Agent Use is gonna drop off a cliff once its all usage based

Posted by Venisol@reddit | ExperiencedDevs | View on Reddit | 464 comments

I didnt use agents much, then 2 weeks ago I decided to try it. I hooked my anthropic api key to opencode and built a personal notes app with zero sync on a long weekend.

It cost me around 50 bucks. In a fresh project, with essentially one page and one feature.

It did cool stuff, like build me an AceJump plugin into CodeMirror6 editor. Im not saying it doesnt work, im not saying its not useful for very small, very specific stuff.

But it was 50 bucks.

Then I got a 20$ subscription and started using it at work, i dont even max out the limits on that one ever. Even though i used easily 50x the total tokens I used for my little notes app.

All of this shit is gonna vanish. All the personal stuff people do with agents right now, gone. Or moved to local, free LLMs. None of the scammy micro saas crowd would ever invest 5 grand into their own shitty app. Even these people know better.

Even at work, if you spend 5k per engineer per month no real company is going to do that. Those economics dont even make sense for the overpaid US engineers, where technically you maybe only need 50% productivity increase per engineer to make the cost work. You do not get that lmao.

In the EU you def cant make those economics work.
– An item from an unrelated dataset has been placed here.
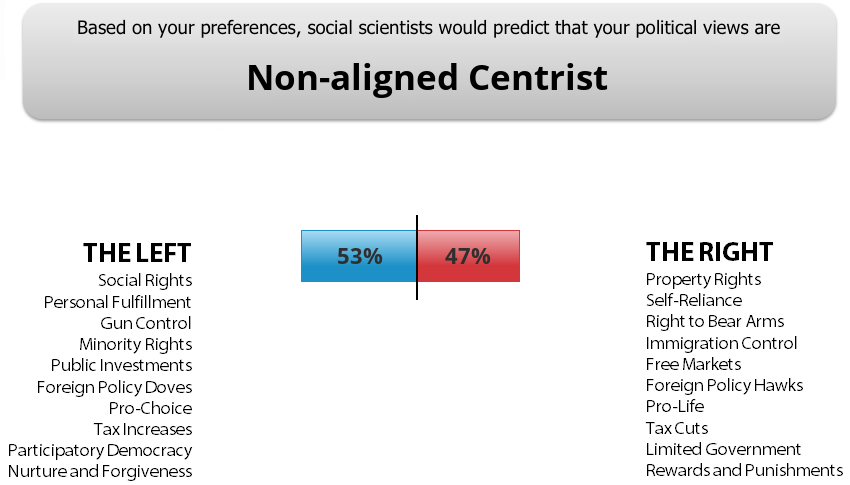
Task: Click the blue 53% bar segment
Action: tap(359, 256)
For me I use the agent pretty much exclusively for "simple stuff that touches a lot of files", cause theyre so fucking slow for small questions / fixes. Im way faster to copy the relevant code snippets, paste it into the chat, then copy the result back into my code base.

I literally write my components with hardcoded strings and once im ready I tell it to look at the changed git files and move all the hardcoded strings to translations and also add the translations. Its perfect for that.